RECORDS SUPPLIED:
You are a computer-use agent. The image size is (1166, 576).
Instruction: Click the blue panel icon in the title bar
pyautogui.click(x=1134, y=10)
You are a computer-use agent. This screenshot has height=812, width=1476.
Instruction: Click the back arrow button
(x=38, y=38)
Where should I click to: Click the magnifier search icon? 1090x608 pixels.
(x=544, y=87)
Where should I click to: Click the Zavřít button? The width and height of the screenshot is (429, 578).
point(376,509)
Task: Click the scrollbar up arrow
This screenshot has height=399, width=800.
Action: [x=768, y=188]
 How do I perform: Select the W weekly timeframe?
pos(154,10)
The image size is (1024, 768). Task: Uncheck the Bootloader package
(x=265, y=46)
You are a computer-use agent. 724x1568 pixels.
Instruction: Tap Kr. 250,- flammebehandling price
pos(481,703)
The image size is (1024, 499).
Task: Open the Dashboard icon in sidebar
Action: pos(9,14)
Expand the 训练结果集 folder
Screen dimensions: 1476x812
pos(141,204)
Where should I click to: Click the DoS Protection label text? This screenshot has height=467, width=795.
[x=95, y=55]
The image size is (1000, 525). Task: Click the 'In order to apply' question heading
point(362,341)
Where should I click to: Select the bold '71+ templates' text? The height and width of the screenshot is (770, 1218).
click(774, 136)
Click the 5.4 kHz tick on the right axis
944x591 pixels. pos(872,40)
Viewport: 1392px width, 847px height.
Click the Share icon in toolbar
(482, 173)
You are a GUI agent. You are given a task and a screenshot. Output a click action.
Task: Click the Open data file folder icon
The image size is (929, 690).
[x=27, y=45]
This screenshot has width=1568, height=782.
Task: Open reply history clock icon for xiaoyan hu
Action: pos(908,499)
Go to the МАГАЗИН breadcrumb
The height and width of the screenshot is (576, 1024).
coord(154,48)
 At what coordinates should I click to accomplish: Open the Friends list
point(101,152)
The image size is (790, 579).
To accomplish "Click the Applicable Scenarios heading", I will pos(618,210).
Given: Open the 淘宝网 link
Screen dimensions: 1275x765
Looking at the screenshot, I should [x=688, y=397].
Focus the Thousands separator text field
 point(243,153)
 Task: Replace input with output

ACTION ITEM: Give back the data exactly.

ANSWER SPACE:
You are a computer-use agent. The image size is (1166, 576).
Instruction: Click the blue panel icon in the title bar
pyautogui.click(x=1134, y=10)
You are a computer-use agent. This screenshot has height=812, width=1476.
Instruction: Click the back arrow button
(x=38, y=38)
Where should I click to: Click the magnifier search icon? 1090x608 pixels.
(x=544, y=87)
Where should I click to: Click the Zavřít button? The width and height of the screenshot is (429, 578).
point(376,509)
Task: Click the scrollbar up arrow
This screenshot has height=399, width=800.
Action: [x=768, y=188]
 How do I perform: Select the W weekly timeframe?
pos(154,10)
The image size is (1024, 768). Task: Uncheck the Bootloader package
(x=265, y=46)
You are a computer-use agent. 724x1568 pixels.
Instruction: Tap Kr. 250,- flammebehandling price
pos(481,703)
The image size is (1024, 499).
Task: Open the Dashboard icon in sidebar
Action: pos(9,14)
Expand the 训练结果集 folder
Screen dimensions: 1476x812
pos(141,204)
Where should I click to: Click the DoS Protection label text? This screenshot has height=467, width=795.
[x=95, y=55]
The image size is (1000, 525). Task: Click the 'In order to apply' question heading
point(362,341)
Where should I click to: Select the bold '71+ templates' text? The height and width of the screenshot is (770, 1218).
click(774, 136)
Click the 5.4 kHz tick on the right axis
944x591 pixels. pos(872,40)
Viewport: 1392px width, 847px height.
Click the Share icon in toolbar
(482, 173)
You are a GUI agent. You are given a task and a screenshot. Output a click action.
Task: Click the Open data file folder icon
The image size is (929, 690).
[x=27, y=45]
This screenshot has width=1568, height=782.
Task: Open reply history clock icon for xiaoyan hu
Action: pos(908,499)
Go to the МАГАЗИН breadcrumb
The height and width of the screenshot is (576, 1024).
coord(154,48)
 At what coordinates should I click to accomplish: Open the Friends list
point(101,152)
The image size is (790, 579).
To accomplish "Click the Applicable Scenarios heading", I will pos(618,210).
Given: Open the 淘宝网 link
Screen dimensions: 1275x765
Looking at the screenshot, I should [x=688, y=397].
Focus the Thousands separator text field
 point(243,153)
 Task: Replace input with output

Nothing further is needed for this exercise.